» **The input**
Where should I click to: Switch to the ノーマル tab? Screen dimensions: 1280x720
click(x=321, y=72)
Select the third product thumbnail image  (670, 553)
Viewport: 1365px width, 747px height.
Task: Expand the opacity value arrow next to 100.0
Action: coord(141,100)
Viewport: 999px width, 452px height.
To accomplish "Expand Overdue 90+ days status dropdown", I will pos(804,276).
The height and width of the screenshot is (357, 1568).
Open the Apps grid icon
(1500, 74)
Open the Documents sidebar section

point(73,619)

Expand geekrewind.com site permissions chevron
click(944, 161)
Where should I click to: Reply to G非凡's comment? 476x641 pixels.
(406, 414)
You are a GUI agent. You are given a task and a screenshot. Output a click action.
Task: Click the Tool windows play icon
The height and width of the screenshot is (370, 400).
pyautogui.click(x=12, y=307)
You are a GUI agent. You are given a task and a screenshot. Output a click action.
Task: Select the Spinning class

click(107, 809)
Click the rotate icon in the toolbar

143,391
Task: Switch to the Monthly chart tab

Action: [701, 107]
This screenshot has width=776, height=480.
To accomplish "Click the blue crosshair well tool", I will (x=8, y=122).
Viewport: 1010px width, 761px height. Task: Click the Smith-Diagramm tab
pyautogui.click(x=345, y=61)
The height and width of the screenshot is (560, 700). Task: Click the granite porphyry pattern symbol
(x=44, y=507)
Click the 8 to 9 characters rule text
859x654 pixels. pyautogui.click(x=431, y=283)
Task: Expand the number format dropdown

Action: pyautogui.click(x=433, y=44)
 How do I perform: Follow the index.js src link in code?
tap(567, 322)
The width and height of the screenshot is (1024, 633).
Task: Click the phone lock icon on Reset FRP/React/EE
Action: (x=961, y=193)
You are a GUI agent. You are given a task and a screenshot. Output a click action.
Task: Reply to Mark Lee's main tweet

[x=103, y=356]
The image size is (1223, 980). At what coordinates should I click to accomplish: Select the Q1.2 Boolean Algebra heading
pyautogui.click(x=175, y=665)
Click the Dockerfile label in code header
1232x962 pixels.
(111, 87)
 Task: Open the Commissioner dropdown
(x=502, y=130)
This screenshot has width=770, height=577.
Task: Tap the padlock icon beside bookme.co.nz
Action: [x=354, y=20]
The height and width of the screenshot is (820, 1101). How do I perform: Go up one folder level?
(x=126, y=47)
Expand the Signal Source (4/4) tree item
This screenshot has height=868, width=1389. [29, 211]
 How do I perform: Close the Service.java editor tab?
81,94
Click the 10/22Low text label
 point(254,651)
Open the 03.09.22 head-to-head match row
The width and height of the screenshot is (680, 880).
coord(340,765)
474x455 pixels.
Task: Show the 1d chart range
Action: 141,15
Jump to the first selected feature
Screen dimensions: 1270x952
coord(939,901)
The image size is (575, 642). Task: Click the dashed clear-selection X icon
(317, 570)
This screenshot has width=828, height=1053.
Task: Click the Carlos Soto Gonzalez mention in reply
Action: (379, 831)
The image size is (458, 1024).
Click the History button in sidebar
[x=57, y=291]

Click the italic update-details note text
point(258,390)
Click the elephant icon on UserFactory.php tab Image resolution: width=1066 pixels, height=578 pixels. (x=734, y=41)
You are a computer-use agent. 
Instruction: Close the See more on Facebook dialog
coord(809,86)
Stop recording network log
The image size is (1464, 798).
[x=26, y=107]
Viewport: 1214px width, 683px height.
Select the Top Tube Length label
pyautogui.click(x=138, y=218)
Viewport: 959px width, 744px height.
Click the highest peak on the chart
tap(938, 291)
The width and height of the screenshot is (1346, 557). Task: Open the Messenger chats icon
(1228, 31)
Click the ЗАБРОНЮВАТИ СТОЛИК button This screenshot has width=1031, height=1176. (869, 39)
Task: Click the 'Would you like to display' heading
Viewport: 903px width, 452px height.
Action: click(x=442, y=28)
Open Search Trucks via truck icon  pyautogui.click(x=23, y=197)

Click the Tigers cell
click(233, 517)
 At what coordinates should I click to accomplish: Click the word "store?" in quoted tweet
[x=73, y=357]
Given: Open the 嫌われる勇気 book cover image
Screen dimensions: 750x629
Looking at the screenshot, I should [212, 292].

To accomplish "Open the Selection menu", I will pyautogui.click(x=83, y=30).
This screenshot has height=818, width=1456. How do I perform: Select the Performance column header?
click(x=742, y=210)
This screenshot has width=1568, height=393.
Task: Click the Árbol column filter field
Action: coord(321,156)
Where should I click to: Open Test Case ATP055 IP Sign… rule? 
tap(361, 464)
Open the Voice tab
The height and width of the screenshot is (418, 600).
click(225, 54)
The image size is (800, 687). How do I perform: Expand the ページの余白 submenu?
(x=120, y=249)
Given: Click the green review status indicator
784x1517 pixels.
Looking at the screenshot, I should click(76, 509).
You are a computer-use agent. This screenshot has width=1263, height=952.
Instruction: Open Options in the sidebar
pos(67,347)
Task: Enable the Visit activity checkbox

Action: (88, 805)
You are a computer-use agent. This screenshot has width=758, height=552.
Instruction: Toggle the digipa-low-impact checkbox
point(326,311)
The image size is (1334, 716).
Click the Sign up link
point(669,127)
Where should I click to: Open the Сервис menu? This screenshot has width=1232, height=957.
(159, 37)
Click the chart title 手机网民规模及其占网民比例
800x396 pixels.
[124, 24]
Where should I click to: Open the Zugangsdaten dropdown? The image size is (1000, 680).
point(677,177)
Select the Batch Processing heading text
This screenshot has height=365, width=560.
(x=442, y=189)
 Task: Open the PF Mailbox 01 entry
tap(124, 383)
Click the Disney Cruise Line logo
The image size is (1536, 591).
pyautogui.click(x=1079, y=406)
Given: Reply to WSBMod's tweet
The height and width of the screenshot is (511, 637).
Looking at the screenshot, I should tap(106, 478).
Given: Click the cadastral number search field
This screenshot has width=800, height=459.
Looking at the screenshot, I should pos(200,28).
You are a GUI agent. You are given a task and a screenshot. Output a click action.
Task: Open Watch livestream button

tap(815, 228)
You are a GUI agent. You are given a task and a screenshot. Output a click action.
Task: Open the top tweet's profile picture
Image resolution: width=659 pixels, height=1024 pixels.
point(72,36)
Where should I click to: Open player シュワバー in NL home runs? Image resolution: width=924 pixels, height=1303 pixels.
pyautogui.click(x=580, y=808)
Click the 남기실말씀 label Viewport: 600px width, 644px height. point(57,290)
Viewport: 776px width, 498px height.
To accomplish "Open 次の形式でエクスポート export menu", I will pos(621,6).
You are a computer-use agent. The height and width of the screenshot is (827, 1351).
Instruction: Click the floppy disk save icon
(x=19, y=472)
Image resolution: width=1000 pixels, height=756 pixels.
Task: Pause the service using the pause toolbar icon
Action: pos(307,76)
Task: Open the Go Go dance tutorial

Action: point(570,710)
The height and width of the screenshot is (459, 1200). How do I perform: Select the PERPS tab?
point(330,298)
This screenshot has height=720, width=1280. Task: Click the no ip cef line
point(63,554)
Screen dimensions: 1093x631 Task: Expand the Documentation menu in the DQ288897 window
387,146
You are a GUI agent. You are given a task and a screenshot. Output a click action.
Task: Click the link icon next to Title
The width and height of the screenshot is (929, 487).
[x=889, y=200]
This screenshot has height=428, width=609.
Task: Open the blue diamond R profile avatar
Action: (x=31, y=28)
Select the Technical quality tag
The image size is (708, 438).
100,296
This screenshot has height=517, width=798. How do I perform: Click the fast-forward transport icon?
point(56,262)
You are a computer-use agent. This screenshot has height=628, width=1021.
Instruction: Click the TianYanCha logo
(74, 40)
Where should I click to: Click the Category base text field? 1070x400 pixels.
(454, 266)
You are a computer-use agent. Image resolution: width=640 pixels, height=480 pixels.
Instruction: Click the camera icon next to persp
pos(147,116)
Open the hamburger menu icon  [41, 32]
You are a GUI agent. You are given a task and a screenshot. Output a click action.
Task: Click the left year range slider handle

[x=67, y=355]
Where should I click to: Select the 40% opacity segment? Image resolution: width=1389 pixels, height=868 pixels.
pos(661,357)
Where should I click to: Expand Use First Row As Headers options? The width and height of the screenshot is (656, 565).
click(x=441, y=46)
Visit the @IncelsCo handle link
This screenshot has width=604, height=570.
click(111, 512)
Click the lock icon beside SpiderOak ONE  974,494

» **What is needed**
In the material above, find the line containing "784x1517 pixels." and the line containing "has width=758, height=552.", then write out exactly those two lines and every line between them, and nothing more.

» **Task output**
784x1517 pixels.
Looking at the screenshot, I should click(76, 509).
You are a computer-use agent. This screenshot has width=1263, height=952.
Instruction: Open Options in the sidebar
pos(67,347)
Task: Enable the Visit activity checkbox

Action: (88, 805)
You are a computer-use agent. This screenshot has width=758, height=552.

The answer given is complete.